(Data items)
════

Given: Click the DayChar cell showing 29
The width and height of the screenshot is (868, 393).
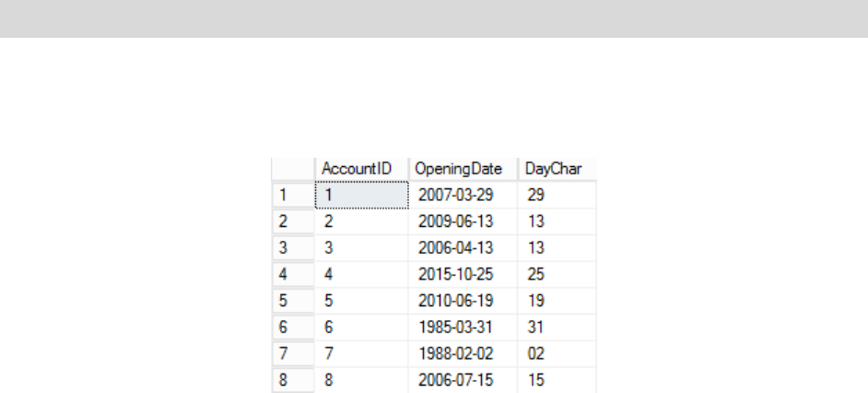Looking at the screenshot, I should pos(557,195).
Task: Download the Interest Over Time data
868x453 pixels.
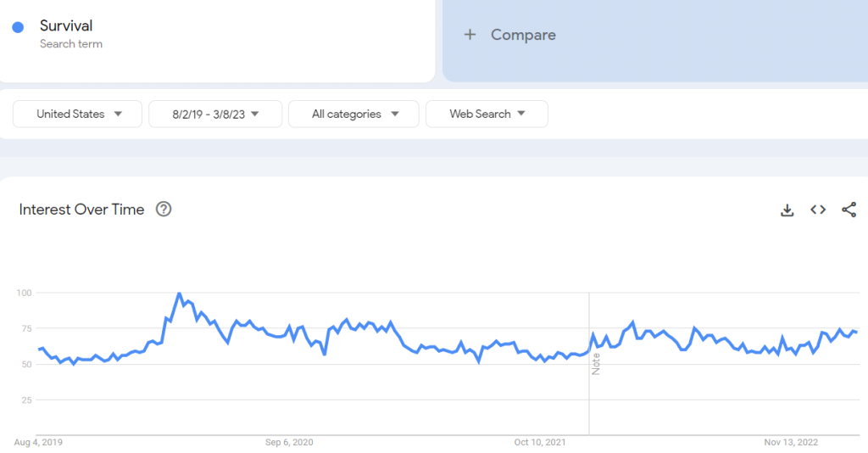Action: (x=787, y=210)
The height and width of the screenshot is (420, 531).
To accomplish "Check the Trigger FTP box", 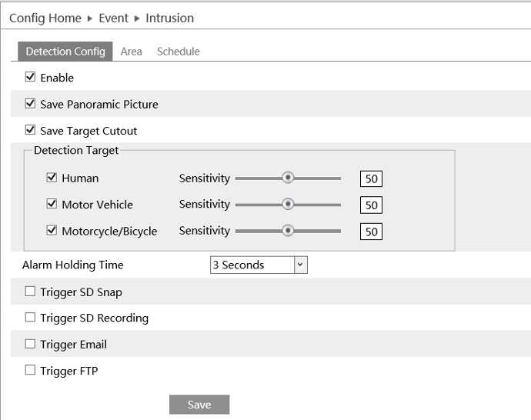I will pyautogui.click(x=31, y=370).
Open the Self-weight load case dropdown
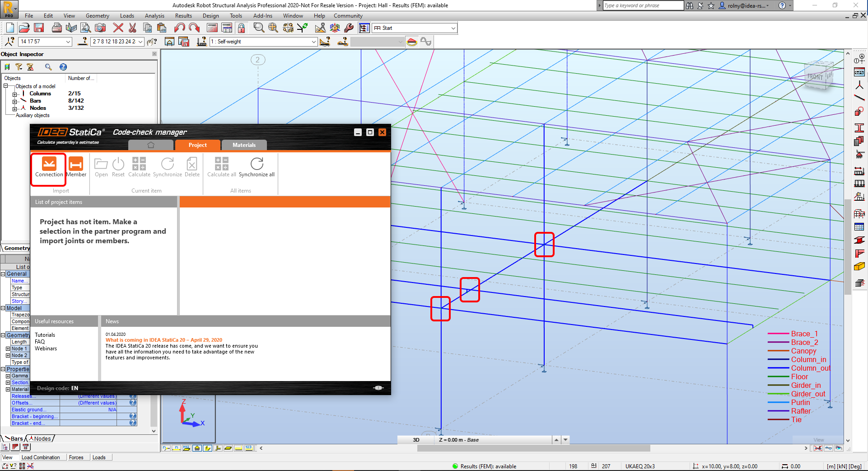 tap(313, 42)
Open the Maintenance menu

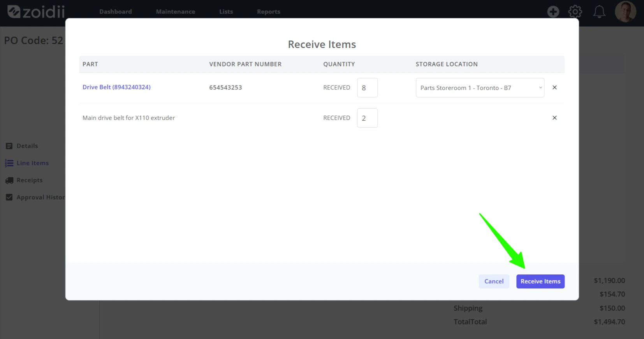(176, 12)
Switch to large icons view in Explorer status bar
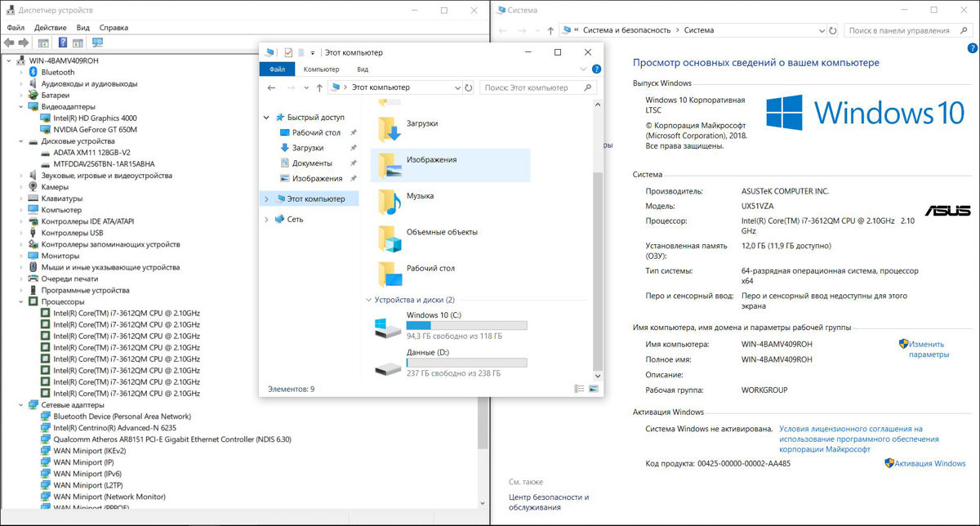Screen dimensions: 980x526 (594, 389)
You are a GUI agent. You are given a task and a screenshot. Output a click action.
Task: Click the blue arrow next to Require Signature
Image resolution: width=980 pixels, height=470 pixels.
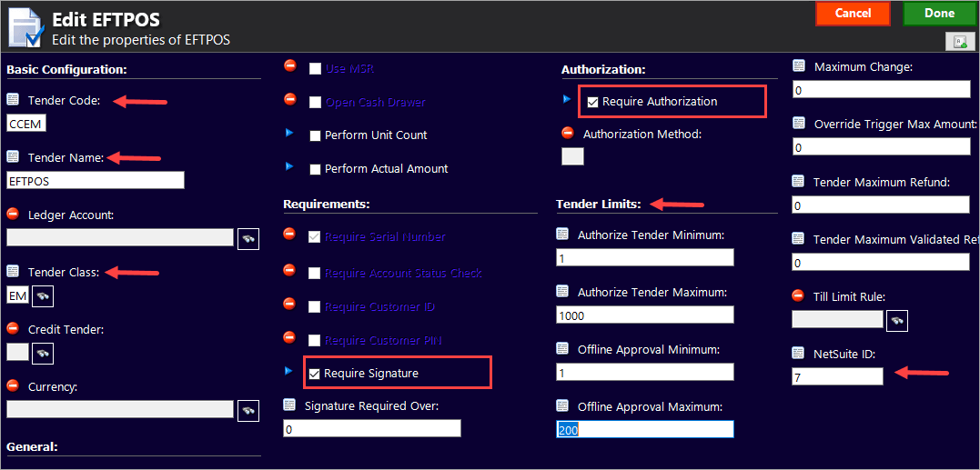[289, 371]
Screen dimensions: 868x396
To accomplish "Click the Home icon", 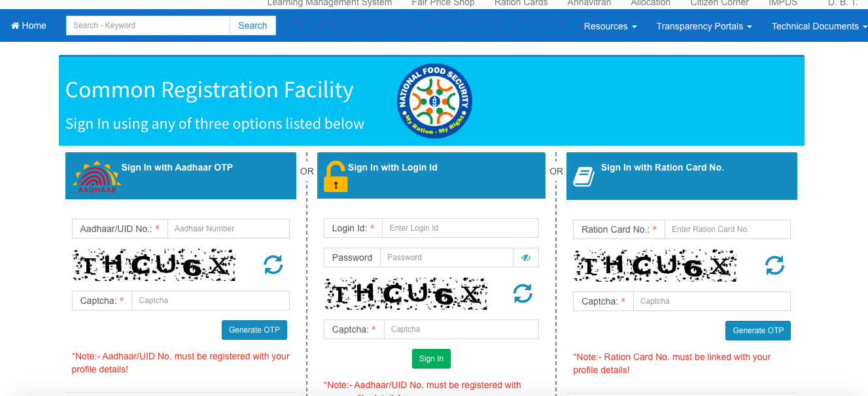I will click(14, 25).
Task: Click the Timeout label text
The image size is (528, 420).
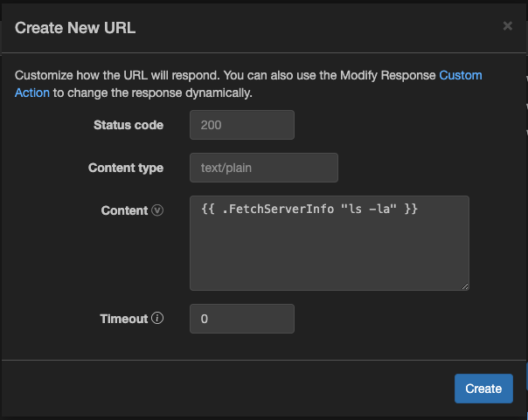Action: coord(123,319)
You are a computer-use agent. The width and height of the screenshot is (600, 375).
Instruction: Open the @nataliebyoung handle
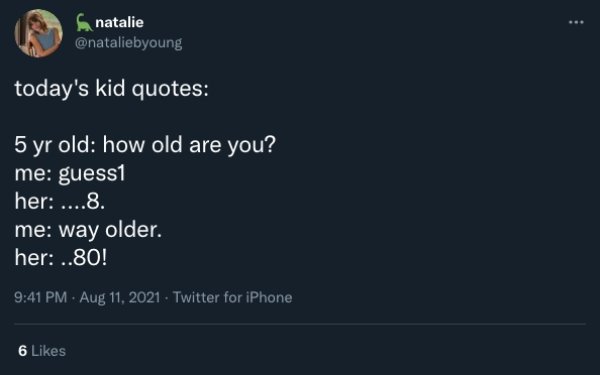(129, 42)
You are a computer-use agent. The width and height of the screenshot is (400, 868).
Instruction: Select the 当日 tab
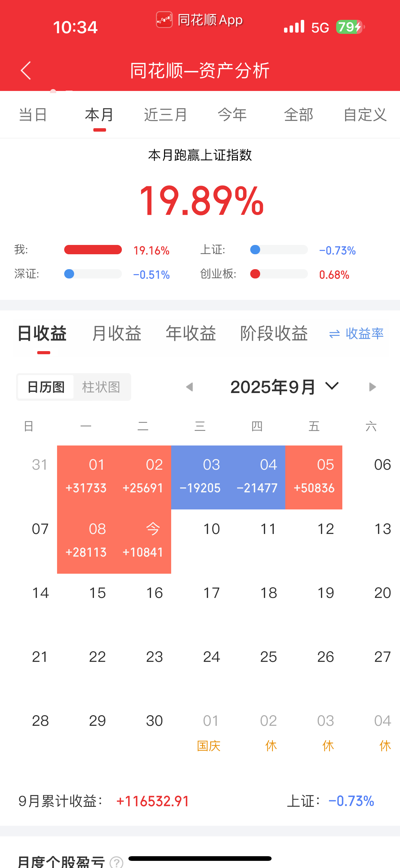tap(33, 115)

════

# TASK DESCRIPTION
From the lines above, copy those that contain the word "computer".

# EXPECTED ANSWER
You are a computer-use agent. The width and height of the screenshot is (600, 375).
You are a computer-use agent. The width and height of the screenshot is (400, 868).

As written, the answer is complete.